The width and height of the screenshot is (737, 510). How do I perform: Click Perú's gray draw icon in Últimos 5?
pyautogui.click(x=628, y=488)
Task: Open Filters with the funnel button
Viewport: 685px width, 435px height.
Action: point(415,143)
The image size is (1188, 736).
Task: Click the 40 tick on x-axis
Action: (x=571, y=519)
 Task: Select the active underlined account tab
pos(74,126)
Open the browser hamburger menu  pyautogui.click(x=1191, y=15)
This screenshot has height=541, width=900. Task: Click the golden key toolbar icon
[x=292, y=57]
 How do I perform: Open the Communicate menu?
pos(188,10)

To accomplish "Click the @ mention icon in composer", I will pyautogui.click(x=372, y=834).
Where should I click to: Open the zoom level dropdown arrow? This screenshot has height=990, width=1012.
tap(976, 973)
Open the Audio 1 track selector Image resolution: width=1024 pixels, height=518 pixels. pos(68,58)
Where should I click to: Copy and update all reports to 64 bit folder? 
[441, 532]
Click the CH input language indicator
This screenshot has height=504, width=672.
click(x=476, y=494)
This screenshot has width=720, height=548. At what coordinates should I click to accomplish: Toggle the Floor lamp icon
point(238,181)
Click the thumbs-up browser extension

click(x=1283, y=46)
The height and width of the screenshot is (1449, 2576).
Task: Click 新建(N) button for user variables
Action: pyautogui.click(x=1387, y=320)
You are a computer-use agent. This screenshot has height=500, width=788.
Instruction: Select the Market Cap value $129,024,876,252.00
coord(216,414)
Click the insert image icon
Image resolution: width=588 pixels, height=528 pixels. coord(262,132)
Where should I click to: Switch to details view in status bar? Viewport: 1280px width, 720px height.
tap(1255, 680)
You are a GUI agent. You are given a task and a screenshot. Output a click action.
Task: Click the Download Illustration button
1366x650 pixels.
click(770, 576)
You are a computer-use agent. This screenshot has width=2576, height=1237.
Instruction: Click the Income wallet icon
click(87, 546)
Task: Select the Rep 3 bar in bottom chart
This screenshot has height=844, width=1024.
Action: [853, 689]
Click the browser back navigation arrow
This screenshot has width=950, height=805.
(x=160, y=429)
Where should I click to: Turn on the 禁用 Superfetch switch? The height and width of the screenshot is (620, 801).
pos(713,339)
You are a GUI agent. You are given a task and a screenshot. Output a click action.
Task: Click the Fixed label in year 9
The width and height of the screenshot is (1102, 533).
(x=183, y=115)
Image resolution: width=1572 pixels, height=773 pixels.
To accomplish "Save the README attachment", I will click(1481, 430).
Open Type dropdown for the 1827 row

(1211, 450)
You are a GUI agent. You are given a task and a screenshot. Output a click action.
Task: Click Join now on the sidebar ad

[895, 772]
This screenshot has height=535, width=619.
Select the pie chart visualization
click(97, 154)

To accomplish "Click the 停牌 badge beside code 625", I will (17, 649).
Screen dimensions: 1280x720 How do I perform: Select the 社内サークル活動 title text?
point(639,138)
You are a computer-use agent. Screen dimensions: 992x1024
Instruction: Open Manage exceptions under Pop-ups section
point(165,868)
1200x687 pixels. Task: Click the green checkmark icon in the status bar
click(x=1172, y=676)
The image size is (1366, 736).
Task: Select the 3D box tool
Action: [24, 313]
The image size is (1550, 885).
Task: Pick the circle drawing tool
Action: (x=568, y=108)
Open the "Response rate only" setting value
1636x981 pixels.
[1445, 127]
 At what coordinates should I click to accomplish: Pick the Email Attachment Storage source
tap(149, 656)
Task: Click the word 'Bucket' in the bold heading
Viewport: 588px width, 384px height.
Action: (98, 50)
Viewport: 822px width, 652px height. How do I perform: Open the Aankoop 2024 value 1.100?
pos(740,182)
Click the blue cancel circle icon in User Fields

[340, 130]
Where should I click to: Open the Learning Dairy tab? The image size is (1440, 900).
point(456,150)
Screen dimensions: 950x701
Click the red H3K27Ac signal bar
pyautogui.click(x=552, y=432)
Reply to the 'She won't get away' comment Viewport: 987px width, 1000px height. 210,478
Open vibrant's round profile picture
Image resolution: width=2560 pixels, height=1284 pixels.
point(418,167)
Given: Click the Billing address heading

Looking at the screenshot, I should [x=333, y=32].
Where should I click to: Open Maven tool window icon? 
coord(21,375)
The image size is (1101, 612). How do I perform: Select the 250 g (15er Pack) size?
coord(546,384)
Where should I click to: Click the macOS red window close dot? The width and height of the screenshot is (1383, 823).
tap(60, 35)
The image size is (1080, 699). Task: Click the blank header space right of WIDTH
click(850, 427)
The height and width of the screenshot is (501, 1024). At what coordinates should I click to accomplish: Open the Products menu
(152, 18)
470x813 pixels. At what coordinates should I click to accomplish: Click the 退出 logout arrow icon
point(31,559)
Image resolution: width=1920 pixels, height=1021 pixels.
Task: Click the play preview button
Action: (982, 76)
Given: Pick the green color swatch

* WHAT YOU NEED TO DO:
In the entries above, please find the line with "has height=500, width=788." and the line with "You are a computer-use agent. Screen", then write out exactly those two lines and every line between them, and nothing more.

* THE COMPLETED TASK:
You are a computer-use agent. This screenshot has height=500, width=788.
Instruction: Select the Market Cap value $129,024,876,252.00
coord(216,414)
Click the insert image icon
Image resolution: width=588 pixels, height=528 pixels. coord(262,132)
Where should I click to: Switch to details view in status bar? Viewport: 1280px width, 720px height.
tap(1255, 680)
You are a GUI agent. You are given a task and a screenshot. Output a click action.
Task: Click the Download Illustration button
1366x650 pixels.
click(770, 576)
You are a computer-use agent. This screenshot has width=2576, height=1237.
Instruction: Click the Income wallet icon
click(87, 546)
Task: Select the Rep 3 bar in bottom chart
This screenshot has height=844, width=1024.
Action: [853, 689]
Click the browser back navigation arrow
This screenshot has width=950, height=805.
(x=160, y=429)
Where should I click to: Turn on the 禁用 Superfetch switch? The height and width of the screenshot is (620, 801).
pos(713,339)
You are a GUI agent. You are given a task and a screenshot. Output a click action.
Task: Click the Fixed label in year 9
The width and height of the screenshot is (1102, 533).
(x=183, y=115)
Image resolution: width=1572 pixels, height=773 pixels.
To accomplish "Save the README attachment", I will click(1481, 430).
Open Type dropdown for the 1827 row

(1211, 450)
You are a GUI agent. You are given a task and a screenshot. Output a click action.
Task: Click Join now on the sidebar ad

[895, 772]
This screenshot has height=535, width=619.
Select the pie chart visualization
click(97, 154)

To accomplish "Click the 停牌 badge beside code 625", I will (17, 649).
Screen dimensions: 1280x720 How do I perform: Select the 社内サークル活動 title text?
point(639,138)
You are a computer-use agent. Screen dimensions: 992x1024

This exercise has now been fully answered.